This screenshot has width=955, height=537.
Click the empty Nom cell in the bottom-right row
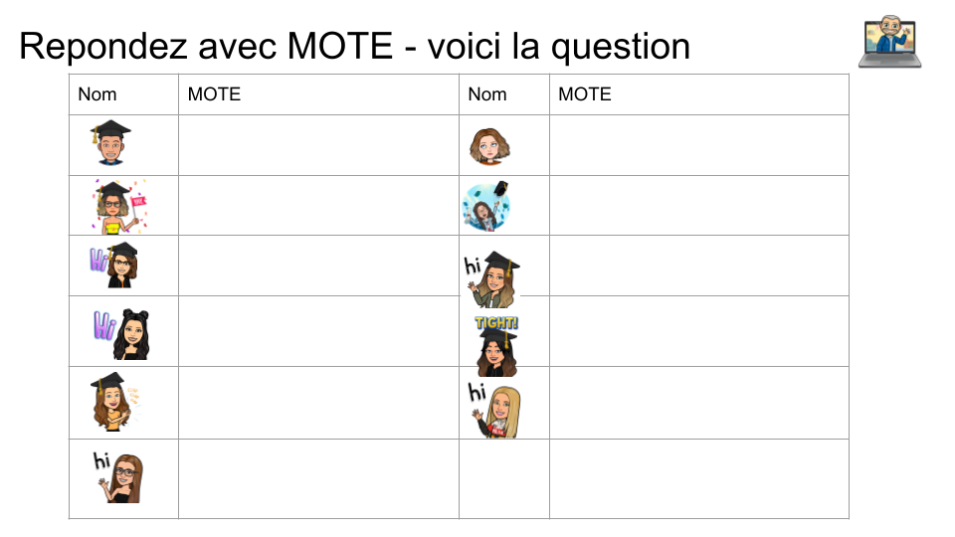[503, 478]
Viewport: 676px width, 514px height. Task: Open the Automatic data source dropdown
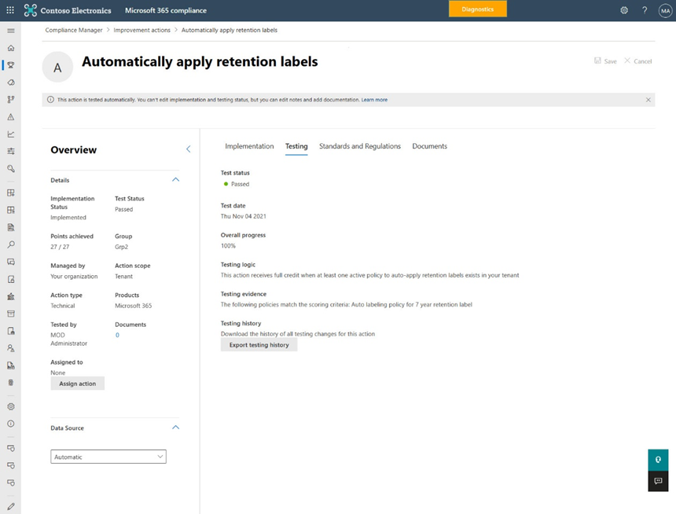(x=108, y=457)
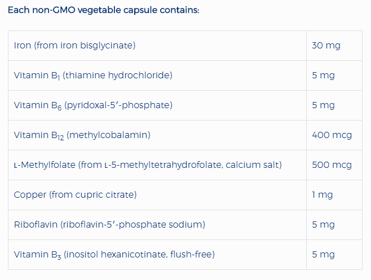Select the 'Iron (from iron bisglycinate)' cell
371x280 pixels.
pyautogui.click(x=74, y=46)
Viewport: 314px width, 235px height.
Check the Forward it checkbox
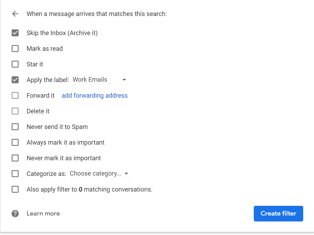coord(15,96)
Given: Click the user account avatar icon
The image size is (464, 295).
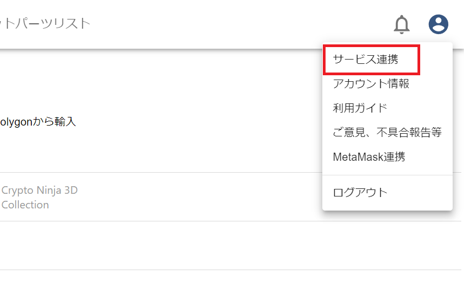Looking at the screenshot, I should [x=438, y=24].
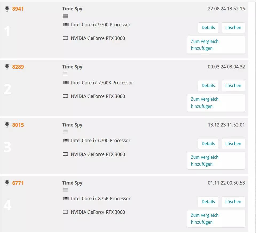Expand the lines icon under the first Time Spy
The width and height of the screenshot is (256, 233).
tap(66, 16)
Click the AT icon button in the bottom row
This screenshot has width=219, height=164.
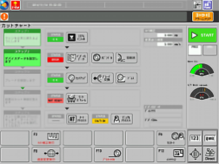pyautogui.click(x=77, y=119)
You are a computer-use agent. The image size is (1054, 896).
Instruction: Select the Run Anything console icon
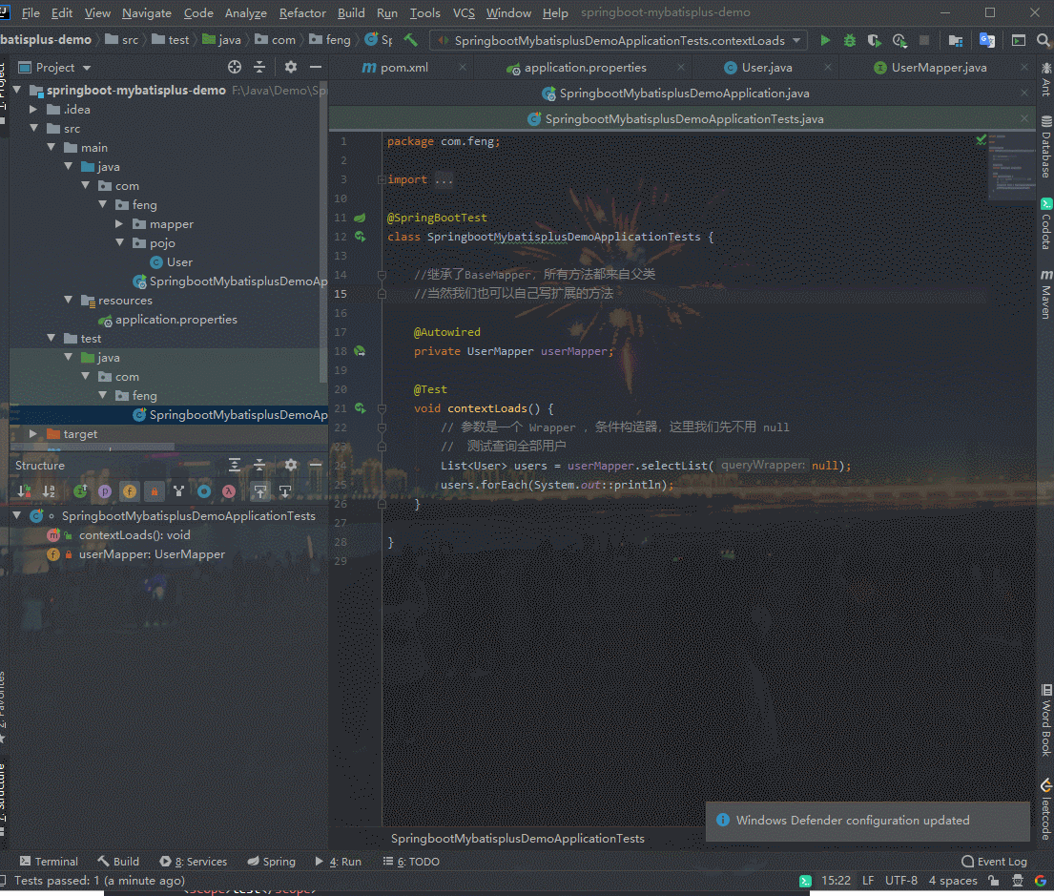tap(1017, 40)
◇ ◇ ◇ ◇
What you need to do:
Return every entry above exactly as written, minus the pictures.

Solution to the problem:
This screenshot has width=955, height=537.
Click the empty Nom cell in the bottom-right row
[503, 478]
Viewport: 676px width, 514px height. Task: Open the Automatic data source dropdown
(x=108, y=457)
Select the 'Iron (from iron bisglycinate)' cell
371x280 pixels.
pyautogui.click(x=74, y=46)
Viewport: 314px width, 235px height.
Check the Forward it checkbox
coord(15,96)
Given: Click the user account avatar icon
The image size is (464, 295).
Looking at the screenshot, I should [x=438, y=24].
Expand the lines icon under the first Time Spy
The width and height of the screenshot is (256, 233).
tap(66, 16)
Click the AT icon button in the bottom row
This screenshot has width=219, height=164.
pyautogui.click(x=77, y=119)
You are a computer-use agent. The image size is (1054, 896).
Instruction: Select the Run Anything console icon
tap(1017, 40)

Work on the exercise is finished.